### EXTRAIT DU DOCUMENT

_ _ _ _

En bref, le Québec ne sera productif, innovateur, concurrentiel, en fait, le Québec ne sera meilleur que si nos jeunes se voient offrir dès maintenant toutes les chances de devenir euxmêmes productifs, innovateurs et aussi bons sinon meilleurs que n’importe qui ailleurs. Bref, l’objectif des mesures dont je vais vous entretenir brièvement maintenant, c’est de susciter un élan auquel puissent se joindre tous ceux qui font ou qui feront ou qui sont déjà l’économie du Québec et de nous donner ainsi, pas seulement cette année, ce qui est un fait pour cette année, mais de façon permanente un rythme de croissance supérieur à la moyenne canadienne.
Pour y arriver, la première chose à faire, en tout cas, sans doute, la plus pressante, c’est de donner à l’ensemble de nos entreprises la chance de mieux s’installer sur les marchés et de prendre de l’expansion, ce qui exige, d’abord – la crise l’a démontré dramatiquement – qu’on allège les contraintes financières qui pèsent sur les entreprises, c’est-à-dire, le manque de capital de risques et le coût trop élevé de la dette. En accord et en coopération avec nos principales institutions financières, la Société de développement industriel va donc lancer sans délai un programme massif de financement des entreprises qui comprendra une garantie de prêts pour couvrir une partie de la perte éventuelle de même qu’une aide à la capitalisation. C’est un programme qui s’adressera aux entreprises manufacturières, bien sûr, aussi aux établissements d’hébergement touristique et également aux entreprises de services techniques, surtout aux entreprises de génie qui ont du potentiel exportateur. Comme on sait, de plus, que tout le monde est hanté – surtout dans le domaine économique – par la crainte d’une nouvelle flambée des taux d’intérêt, le programme offrira également, à des conditions qu’on ne saurait refuser, une protection contre des hausses qui dépasseraient les taux préférentiels.
Cette garantie de prêts jusqu’à concurrence de 2000000000 $ devrait, à notre avis, générer, au bas mot, plusieurs centaines de millions d’investissements additionnels dans nos petites et moyennes entreprises. À quoi s’ajoutera très bientôt, ce qui donnera suite d’ailleurs à une résolution du récent sommet de la jeunesse, la création de bourses d’affaires sous la forme de prêts d’établissement à taux réduit pour les jeunes diplômés de cégeps et d’universités qui pourront ainsi se lancer, soit en fondant leur propre entreprise, soit en devenant partenaire dans une entreprise existante. On verra rapidement, j’en suis sûr, que les fruits dépasseront la promesse des fleurs. Cela fait une transition un peu forcée, mais cela m’amène à peu près naturellement à parler de la forêt, cette grande richesse qui est renouvelable à condition qu’on la renouvelle et aussi de l’hydroélectricité.

_ _ _ _

### DONNÉES SOURCES

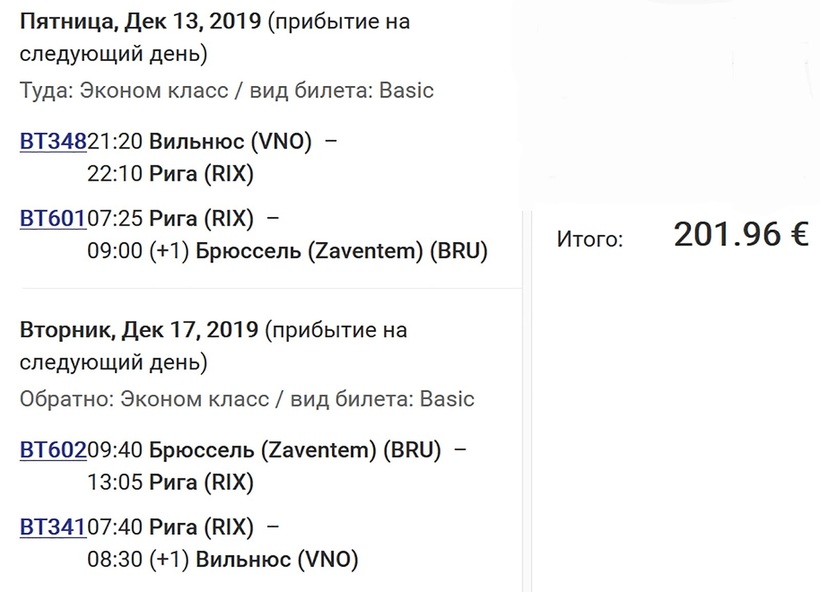Click the 09:40 Брюссель (Zaventem) departure

click(x=265, y=450)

_ _ _ _

### ÉNONCÉ DU PROBLÈME 1
Pour chacun des énoncés suivants, indiquez par oui ou par non s'il concorde avec le discours sur l'économie québécoise, en citant textuellement les mots qui tranchent la question.
(a) La garantie de prêts peut atteindre deux milliards de dollars.
(b) La Société de développement industriel lancera le programme de financement sans la participation des institutions financières.
(c) Les bourses d'affaires destinées aux jeunes diplômés prendront la forme de subventions non remboursables.
### ÉNONCÉ DU PROBLÈME 2
Rédigez la suite du discours sur l'économie québécoise en reprenant immédiatement après sa dernière phrase.

### RÉPONSE À LA TÂCHE 1
(a) Oui : « Cette garantie de prêts jusqu’à concurrence de 2000000000 $ »
(b) Non : « En accord et en coopération avec nos principales institutions financières, la Société de développement industriel va donc lancer sans délai un programme massif de financement des entreprises »
(c) Non : « la création de bourses d’affaires sous la forme de prêts d’établissement à taux réduit »

### RÉPONSE À LA TÂCHE 2
Ce sont là nos deux principaux réservoirs de ressources dont le développement et l’entretien touchent sans exception toutes et chacune des régions du Québec. Pour ce qui est d’abord du domaine forestier, nous avons réussi depuis dix ans à multiplier par quatre le rythme du reboisement et c’est ainsi que cette année, on a mis en terre 65000000 de nouveaux arbres, ce qui est sans précédent, mais c’est encore très loin d’être assez. Nous avons donc l’intention d’atteindre, d’ici deux ans, une production annuelle de 300000000 de plans en pépinières afin qu’on arrive bientôt après parcequ’ il faut que cela sorte de la pépinière pour aller croître un peu et ensuite être mis en terre, donc, 300000000 en pépinières pour qu’on arrive bientôt après à une égale intensité de plantation sur le terrain et qu’ensuite cela se maintienne perpétuellement au moins à ce niveau. Vous voyez ici, en pépinière, en 1973, c’est un peu mince, en 1983, on est rendu à 100000000 de plans en pépinières. Dans le sol, à 65, à cause de ce délai entre la pépinière et la plantation. À 150 et à 300 pépinières, 150 sur le terrain en 1985. Il faut absolument atteindre le rythme de croisière de 300000000 de plans à la fois en pépinières et plantés chaque année et cela autant qu’on puisse le savoir à perpétuité.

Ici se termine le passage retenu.